Os plásticos estão por toda parte, de copos descartáveis a embalagens, mas sua origem e impacto ambiental geram debates.
Um estudo recente publicado em 2025 na Sustainable Production and Consumption, intitulado “Environmental and littering impacts of disposable cups made of polypropylene and polylactic acid in Germany“, por Christina Galafton e colegas, compara copos descartáveis feitos de polipropileno (PP), derivado do petróleo, e ácido polilático (PLA), um bioplástico de fontes agrícolas como milho e cana-de-açúcar.

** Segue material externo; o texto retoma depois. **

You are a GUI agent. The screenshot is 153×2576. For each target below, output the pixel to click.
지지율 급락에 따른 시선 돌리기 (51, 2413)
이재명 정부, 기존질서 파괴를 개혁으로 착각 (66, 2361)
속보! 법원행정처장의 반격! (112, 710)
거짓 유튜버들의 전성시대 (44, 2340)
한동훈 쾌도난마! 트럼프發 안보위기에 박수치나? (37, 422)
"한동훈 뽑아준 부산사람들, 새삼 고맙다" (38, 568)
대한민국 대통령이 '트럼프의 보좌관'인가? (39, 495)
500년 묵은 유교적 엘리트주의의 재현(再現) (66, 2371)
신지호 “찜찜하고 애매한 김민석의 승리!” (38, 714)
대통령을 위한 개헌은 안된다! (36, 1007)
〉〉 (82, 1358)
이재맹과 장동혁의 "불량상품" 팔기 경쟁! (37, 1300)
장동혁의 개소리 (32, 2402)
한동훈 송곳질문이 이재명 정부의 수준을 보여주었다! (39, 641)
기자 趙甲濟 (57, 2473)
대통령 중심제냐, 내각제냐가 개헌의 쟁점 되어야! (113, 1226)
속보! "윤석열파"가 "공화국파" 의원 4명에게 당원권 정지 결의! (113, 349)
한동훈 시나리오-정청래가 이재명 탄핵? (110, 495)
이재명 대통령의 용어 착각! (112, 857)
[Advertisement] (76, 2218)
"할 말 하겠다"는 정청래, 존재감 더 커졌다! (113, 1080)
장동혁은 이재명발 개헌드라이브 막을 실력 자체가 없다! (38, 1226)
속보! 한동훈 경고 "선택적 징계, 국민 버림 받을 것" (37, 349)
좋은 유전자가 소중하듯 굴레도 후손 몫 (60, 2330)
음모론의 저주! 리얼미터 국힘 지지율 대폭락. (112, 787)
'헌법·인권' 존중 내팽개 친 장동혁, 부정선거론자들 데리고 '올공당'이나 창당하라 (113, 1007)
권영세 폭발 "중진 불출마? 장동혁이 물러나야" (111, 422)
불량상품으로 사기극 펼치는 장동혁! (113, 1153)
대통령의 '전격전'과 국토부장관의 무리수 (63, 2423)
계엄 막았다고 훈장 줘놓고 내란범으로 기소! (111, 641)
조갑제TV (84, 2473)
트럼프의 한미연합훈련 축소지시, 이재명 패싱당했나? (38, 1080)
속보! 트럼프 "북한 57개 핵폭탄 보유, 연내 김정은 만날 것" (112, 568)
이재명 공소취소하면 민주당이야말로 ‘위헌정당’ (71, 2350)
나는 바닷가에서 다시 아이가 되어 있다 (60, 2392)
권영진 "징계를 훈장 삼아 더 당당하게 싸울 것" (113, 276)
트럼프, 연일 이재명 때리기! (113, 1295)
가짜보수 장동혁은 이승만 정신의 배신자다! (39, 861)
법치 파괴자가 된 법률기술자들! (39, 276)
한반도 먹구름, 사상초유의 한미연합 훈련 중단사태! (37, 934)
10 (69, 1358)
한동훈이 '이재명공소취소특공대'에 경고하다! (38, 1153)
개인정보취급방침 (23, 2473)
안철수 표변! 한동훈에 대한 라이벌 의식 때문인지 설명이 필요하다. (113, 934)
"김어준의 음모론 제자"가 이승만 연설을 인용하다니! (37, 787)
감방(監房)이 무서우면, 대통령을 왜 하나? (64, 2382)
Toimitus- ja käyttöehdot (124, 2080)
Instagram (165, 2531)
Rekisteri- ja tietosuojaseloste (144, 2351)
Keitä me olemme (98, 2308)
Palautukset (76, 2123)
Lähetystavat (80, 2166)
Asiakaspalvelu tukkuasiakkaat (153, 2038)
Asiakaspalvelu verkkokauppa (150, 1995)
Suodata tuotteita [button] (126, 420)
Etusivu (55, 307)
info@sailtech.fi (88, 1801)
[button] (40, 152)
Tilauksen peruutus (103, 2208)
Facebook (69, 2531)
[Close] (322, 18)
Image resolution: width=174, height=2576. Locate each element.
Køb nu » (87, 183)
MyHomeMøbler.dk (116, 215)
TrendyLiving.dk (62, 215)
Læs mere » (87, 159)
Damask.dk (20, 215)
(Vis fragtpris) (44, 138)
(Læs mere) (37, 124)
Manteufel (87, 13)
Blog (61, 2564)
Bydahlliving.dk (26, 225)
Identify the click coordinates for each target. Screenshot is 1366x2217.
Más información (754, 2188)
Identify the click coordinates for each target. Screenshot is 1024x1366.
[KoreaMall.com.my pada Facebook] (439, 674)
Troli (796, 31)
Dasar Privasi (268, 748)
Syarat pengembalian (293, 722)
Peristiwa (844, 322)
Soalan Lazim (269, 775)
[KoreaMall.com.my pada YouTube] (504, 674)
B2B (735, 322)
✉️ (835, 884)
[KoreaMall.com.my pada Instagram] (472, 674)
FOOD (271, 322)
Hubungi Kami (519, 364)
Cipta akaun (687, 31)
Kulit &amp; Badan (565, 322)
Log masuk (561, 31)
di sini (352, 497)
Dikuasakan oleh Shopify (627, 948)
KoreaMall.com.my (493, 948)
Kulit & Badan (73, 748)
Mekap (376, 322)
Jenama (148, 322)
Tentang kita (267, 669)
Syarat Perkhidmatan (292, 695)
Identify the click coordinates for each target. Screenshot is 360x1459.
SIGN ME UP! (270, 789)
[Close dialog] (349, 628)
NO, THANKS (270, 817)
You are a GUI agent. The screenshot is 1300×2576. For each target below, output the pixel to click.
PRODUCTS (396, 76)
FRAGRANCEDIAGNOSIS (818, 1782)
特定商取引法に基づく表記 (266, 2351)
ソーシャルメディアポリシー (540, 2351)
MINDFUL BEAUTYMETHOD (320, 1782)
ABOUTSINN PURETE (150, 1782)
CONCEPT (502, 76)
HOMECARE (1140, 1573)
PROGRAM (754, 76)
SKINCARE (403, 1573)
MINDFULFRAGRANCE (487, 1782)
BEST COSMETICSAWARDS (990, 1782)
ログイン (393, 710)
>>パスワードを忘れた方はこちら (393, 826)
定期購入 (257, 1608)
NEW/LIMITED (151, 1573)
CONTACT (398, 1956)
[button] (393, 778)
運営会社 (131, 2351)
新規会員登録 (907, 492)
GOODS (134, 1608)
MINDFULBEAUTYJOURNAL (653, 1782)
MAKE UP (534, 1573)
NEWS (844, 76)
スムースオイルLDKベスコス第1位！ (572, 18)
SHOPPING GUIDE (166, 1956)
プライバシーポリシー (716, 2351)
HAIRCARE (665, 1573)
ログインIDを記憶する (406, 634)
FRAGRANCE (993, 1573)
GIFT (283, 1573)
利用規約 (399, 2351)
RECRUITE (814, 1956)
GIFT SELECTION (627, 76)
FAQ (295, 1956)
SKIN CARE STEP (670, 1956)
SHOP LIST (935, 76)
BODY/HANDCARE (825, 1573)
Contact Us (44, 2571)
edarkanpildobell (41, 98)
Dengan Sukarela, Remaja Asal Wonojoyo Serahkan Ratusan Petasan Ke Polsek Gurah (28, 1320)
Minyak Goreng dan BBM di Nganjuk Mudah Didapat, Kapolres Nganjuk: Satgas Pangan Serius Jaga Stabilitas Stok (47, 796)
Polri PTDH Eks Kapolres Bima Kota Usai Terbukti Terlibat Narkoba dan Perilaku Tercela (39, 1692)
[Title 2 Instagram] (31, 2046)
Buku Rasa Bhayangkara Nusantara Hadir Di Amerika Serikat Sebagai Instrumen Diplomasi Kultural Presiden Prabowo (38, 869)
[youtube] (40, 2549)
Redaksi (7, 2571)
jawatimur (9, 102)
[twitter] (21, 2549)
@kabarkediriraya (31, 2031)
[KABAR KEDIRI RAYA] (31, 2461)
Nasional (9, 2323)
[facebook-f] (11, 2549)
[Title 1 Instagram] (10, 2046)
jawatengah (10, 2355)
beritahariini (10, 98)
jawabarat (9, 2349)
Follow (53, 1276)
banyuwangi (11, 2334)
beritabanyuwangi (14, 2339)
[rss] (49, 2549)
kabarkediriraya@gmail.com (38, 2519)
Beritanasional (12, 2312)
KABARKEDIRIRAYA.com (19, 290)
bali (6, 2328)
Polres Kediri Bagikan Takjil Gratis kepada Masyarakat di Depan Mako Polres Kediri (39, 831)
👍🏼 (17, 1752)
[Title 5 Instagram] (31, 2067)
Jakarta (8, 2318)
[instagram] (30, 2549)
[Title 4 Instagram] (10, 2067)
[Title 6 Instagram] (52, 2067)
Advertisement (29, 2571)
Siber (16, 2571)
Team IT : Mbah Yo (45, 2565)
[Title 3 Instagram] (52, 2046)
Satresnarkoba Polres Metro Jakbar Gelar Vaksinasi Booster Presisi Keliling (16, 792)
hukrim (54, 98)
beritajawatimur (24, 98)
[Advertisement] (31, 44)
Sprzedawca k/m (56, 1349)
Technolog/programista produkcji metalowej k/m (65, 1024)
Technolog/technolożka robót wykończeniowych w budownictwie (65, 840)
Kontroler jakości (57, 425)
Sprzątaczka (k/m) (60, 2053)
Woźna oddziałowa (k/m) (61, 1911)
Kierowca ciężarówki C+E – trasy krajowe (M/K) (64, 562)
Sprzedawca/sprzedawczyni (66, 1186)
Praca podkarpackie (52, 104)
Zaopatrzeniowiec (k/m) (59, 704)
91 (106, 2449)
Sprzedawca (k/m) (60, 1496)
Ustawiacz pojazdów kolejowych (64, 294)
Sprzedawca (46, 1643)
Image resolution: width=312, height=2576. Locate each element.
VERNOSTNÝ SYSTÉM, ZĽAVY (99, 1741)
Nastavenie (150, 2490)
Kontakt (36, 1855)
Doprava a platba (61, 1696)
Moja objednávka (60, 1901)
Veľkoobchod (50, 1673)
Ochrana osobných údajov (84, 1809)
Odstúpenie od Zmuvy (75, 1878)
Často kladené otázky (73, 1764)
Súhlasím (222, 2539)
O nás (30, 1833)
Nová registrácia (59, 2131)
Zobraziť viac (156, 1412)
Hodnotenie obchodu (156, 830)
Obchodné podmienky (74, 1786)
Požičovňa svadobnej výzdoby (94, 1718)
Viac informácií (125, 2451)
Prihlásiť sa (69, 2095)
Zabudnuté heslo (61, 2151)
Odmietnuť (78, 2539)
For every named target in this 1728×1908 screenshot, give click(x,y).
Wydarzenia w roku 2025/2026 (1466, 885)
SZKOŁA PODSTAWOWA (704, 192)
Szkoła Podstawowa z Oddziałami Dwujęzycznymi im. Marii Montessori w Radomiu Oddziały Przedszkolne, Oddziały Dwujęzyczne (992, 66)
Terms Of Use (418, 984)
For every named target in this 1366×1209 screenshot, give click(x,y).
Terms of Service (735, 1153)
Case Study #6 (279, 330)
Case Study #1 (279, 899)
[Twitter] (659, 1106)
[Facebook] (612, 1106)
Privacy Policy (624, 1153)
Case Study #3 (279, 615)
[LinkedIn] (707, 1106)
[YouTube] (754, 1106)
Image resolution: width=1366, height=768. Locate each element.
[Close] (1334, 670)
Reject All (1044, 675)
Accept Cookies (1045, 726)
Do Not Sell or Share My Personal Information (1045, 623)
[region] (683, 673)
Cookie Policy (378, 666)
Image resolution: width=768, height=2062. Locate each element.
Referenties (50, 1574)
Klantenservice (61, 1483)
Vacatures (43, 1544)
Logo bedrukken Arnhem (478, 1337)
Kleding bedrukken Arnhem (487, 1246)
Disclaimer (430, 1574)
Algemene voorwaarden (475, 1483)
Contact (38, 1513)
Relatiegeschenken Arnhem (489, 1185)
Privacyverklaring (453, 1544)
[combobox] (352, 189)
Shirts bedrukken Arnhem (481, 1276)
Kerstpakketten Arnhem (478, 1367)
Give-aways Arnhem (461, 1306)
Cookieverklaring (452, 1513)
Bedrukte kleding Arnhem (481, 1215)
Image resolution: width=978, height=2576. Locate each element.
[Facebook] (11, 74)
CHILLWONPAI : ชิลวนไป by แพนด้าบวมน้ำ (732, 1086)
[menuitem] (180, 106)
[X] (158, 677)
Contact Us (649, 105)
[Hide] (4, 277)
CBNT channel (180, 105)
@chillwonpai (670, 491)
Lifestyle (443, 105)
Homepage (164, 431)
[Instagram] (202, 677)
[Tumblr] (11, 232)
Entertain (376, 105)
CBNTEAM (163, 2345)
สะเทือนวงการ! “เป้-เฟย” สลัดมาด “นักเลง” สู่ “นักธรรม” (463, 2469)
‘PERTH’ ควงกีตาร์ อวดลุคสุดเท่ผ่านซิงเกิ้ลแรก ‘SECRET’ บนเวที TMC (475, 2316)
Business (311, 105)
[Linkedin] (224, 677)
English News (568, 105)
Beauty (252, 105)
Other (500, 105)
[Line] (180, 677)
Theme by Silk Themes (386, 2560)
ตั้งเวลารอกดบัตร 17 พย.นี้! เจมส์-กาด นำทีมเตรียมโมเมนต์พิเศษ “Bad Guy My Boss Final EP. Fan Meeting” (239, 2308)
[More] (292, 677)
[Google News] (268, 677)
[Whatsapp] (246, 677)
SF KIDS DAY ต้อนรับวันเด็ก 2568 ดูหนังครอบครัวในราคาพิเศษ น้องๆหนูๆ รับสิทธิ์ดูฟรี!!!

Embora o PLA seja promovido como “sustentável” por ser feita a partir de produtos orgânicos e biodegradável, os resultados levantam questões críticas.
Aqui, na Funverde, acreditamos que, enquanto o petróleo ainda for necessário e gerar subprodutos para produzir plásticos, as culturas agrícolas devem ser priorizadas para alimentação de seres vivos e não para a produção de plásticos.
Veja por quê.
O Estudo: PP versus PLA
O estudo analisou os impactos ambientais de copos descartáveis de PP e PLA usando uma avaliação do ciclo de vida (LCA), considerando desde a extração de matérias-primas até o descarte, incluindo o problema do littering (descarte inadequado).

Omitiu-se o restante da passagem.